━━ EXTRACTED ENTRIES
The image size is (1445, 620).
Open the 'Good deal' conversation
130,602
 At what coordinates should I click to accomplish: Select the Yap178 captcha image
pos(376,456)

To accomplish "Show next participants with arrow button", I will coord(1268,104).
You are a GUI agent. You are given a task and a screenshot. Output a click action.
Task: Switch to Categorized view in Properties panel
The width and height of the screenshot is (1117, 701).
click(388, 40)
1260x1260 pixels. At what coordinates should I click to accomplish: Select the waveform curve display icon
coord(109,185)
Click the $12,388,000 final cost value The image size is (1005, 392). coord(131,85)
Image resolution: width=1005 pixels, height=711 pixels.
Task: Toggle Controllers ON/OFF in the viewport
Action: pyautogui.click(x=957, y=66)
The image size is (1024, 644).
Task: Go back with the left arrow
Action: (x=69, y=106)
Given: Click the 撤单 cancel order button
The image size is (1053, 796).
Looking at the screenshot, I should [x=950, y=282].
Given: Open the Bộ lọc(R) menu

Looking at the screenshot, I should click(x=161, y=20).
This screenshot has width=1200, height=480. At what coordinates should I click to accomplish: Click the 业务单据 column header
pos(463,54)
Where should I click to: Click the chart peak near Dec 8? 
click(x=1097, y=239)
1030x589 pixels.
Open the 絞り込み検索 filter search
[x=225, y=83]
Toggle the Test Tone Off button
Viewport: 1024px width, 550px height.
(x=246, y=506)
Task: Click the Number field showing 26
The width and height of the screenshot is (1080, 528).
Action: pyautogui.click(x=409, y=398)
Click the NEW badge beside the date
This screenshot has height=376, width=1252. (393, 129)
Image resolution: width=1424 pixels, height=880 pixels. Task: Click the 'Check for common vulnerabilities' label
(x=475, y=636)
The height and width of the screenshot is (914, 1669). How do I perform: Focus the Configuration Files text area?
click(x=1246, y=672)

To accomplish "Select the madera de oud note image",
━━━━
**YOUR INSTRUCTIONS:**
Exactly the lines from the start of the entries through the one bearing "Task: Switch to" are to be output, with both ends included.

**TASK ANSWER:**
The image size is (1445, 620).
Open the 'Good deal' conversation
130,602
 At what coordinates should I click to accomplish: Select the Yap178 captcha image
pos(376,456)

To accomplish "Show next participants with arrow button", I will coord(1268,104).
You are a GUI agent. You are given a task and a screenshot. Output a click action.
Task: Switch to Categorized view in Properties panel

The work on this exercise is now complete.